De acordo com a lei, a Anatel pode ter até 1.690 servidores em seus quadros. No entanto, desse total só 1.357 estão preenchidos atualmente. Ou seja, as 333 vagas solicitadas são, justamente, o quantitativo necessário para o preenchimento total das vacâncias no órgão.

“O já defasado quadro de pessoal tem enfrentado decréscimos significativos em virtude de vacâncias para posse em outros cargos inacumuláveis, aposentadorias, além do retorno de empregados da Telebrás”, explicou o presidente.

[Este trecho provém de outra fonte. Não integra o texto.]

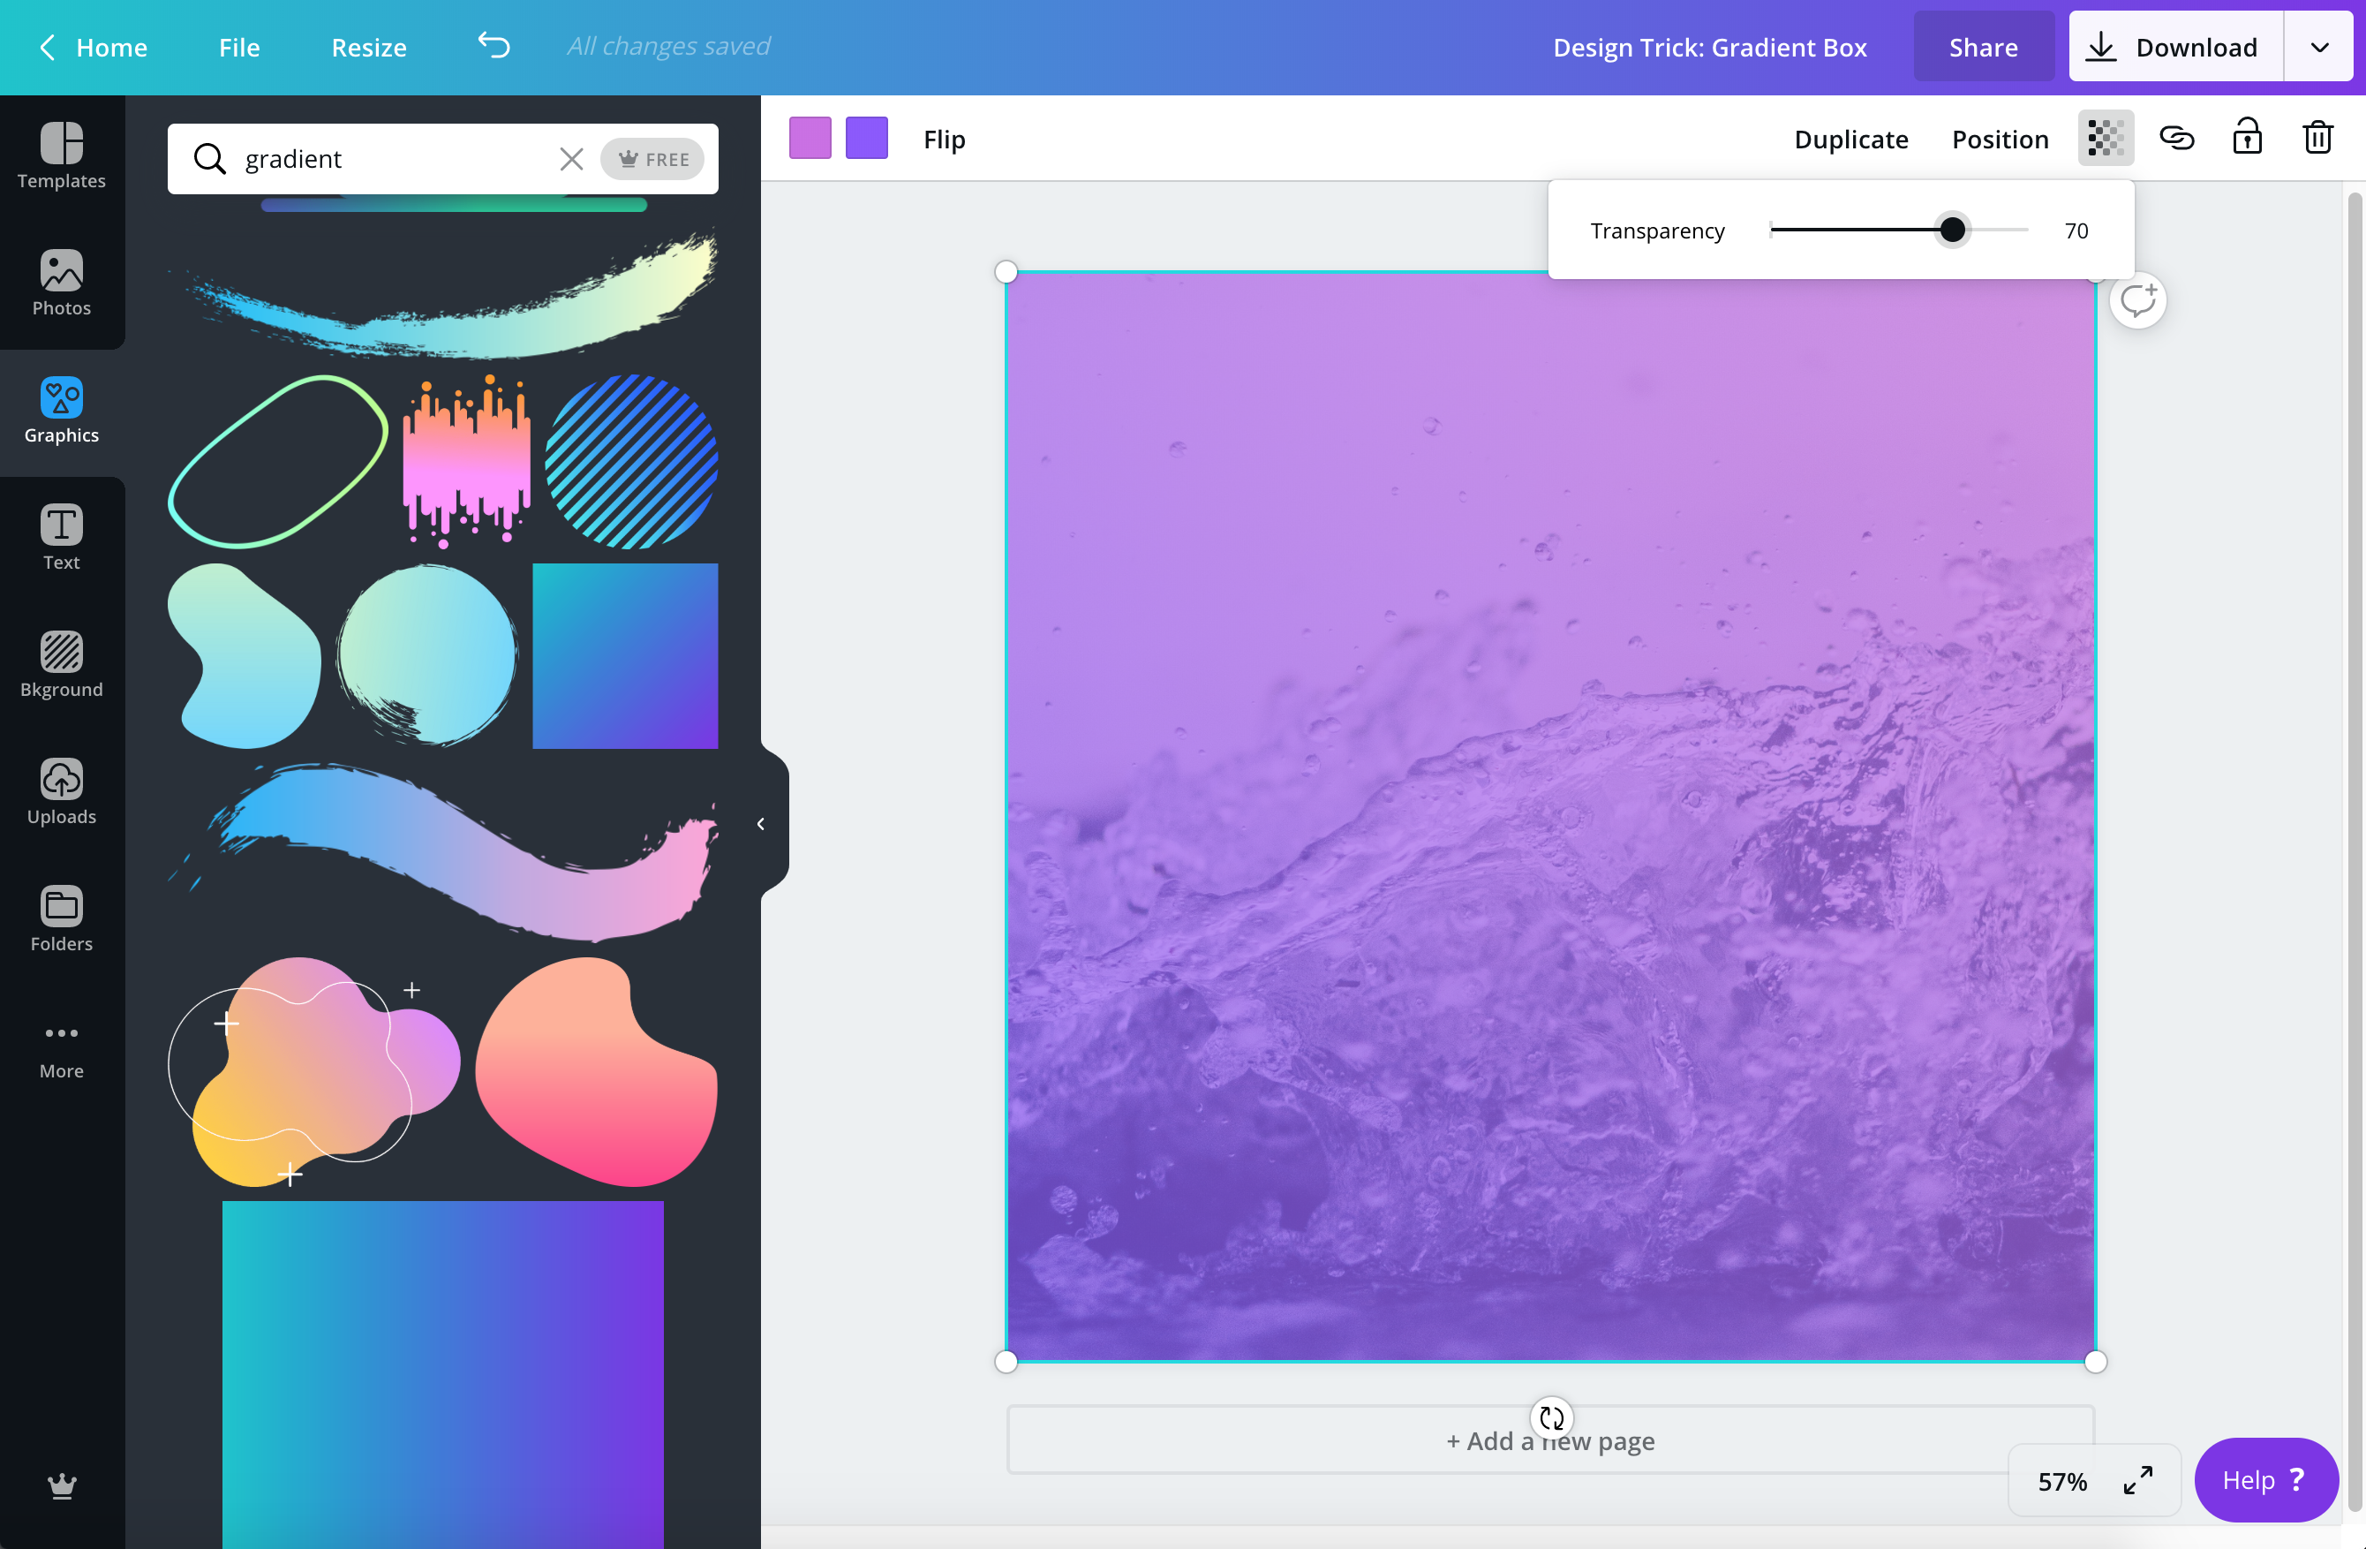Clear the gradient search input field

571,159
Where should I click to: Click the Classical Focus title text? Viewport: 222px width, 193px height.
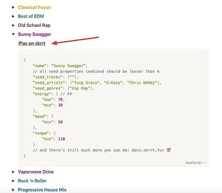pos(34,7)
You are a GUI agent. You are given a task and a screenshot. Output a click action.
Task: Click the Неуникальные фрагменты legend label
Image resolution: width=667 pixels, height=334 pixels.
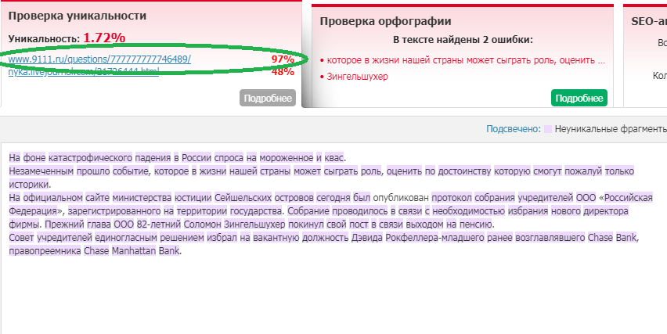pos(611,128)
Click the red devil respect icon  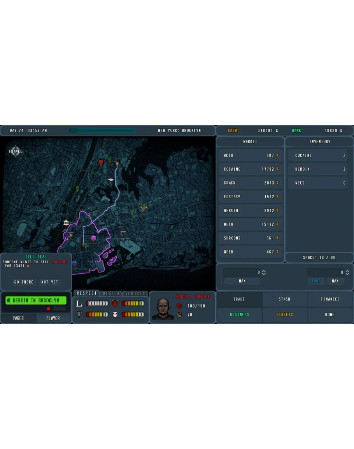click(x=115, y=303)
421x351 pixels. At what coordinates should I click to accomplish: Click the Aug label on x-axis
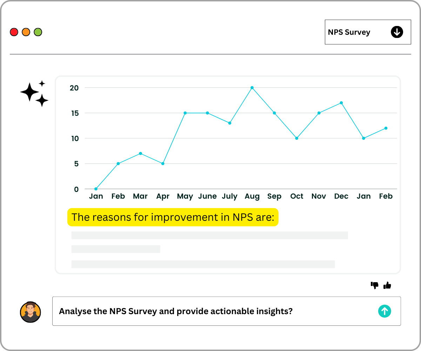pos(252,197)
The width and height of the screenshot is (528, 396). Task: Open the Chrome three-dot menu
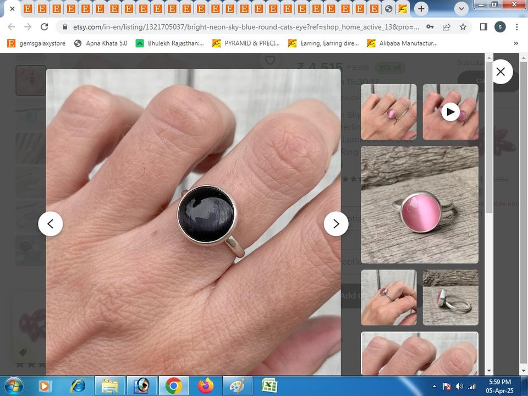coord(516,27)
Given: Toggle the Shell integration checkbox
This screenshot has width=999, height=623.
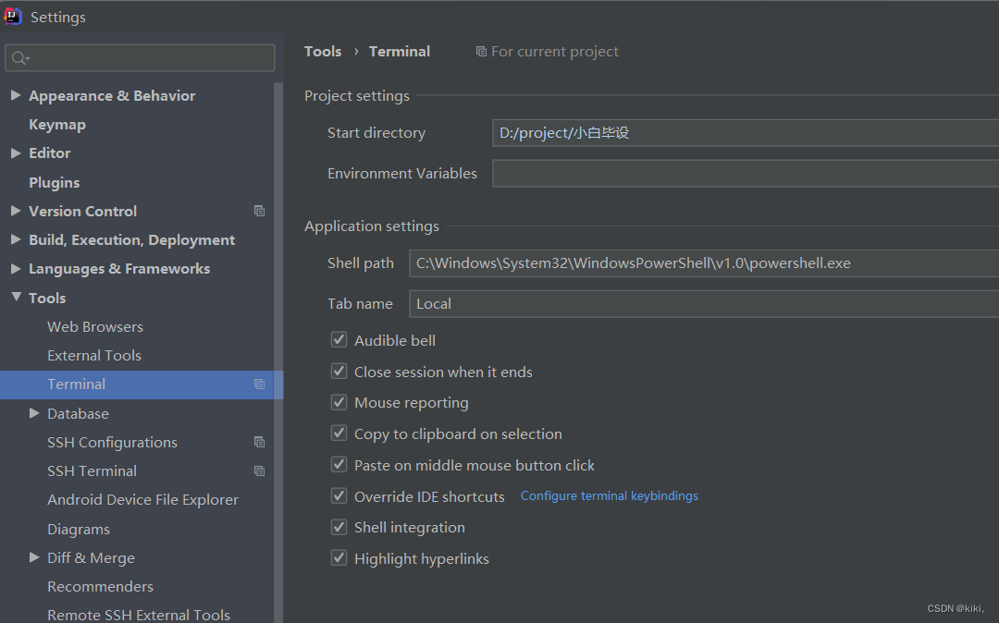Looking at the screenshot, I should pyautogui.click(x=339, y=527).
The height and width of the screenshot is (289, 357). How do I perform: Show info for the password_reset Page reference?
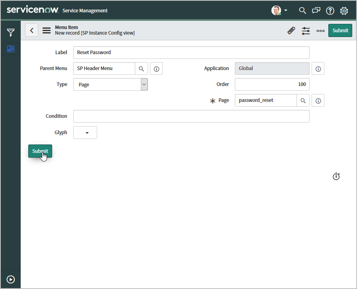point(318,101)
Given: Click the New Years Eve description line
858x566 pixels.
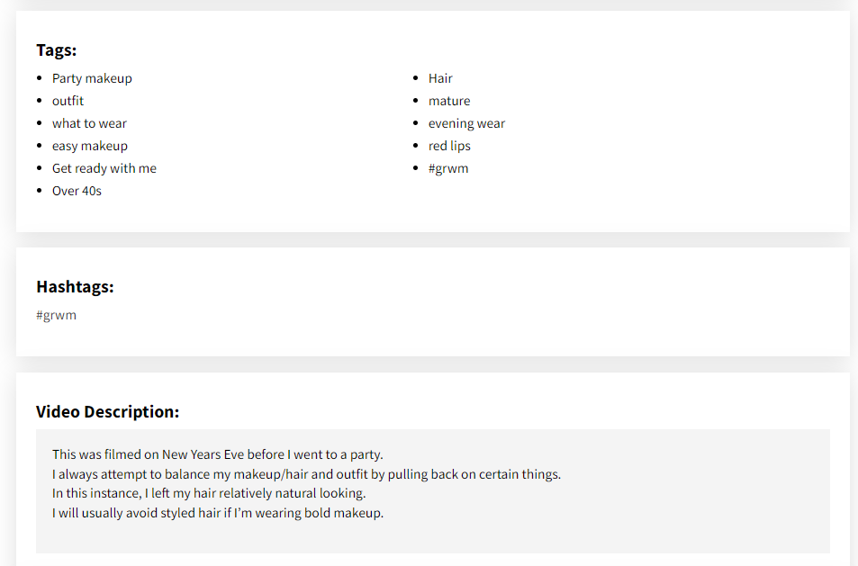Looking at the screenshot, I should tap(218, 454).
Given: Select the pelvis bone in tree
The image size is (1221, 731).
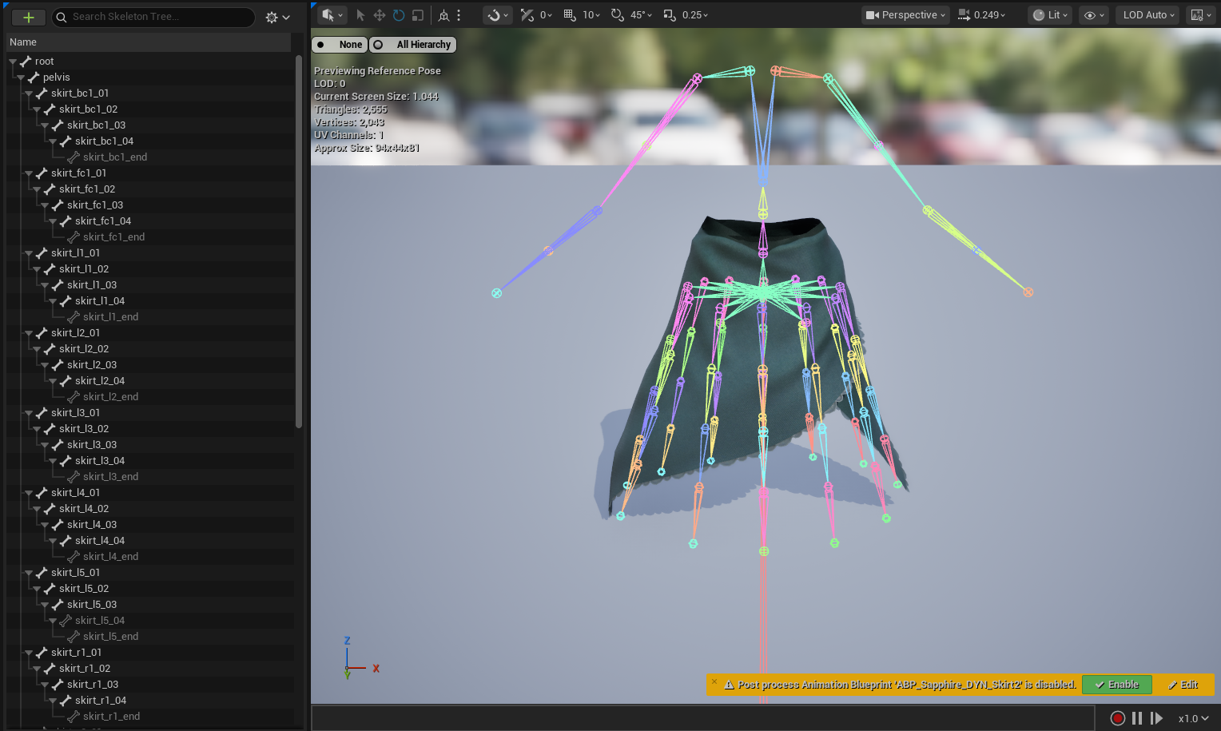Looking at the screenshot, I should [56, 77].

As 333 vagas pedidas serão distribuídas por cargos de técnicos, analistas e especialista. A divisão foi feita da seguinte forma:

  • Analista administrativo = 46 vagas;
  • Especialista em regulação de serviços públicos de telecomunicações = 104 vagas;
  • Técnico administrativo = 99 vagas;
  • Técnico em regulação de serviços públicos de telecomunicações = 84 vagas.

As remunerações oferecidas para os técnicos de Administração e Regulação são de R$7.474,67 e R$7.846,37, respectivamente. Para analistas, o valor atual é de R$14.265,57. Os especialistas, por sua vez, recebem um salário de R$15.516,12. Os valores já contam com o auxílio-alimentação, de R$458.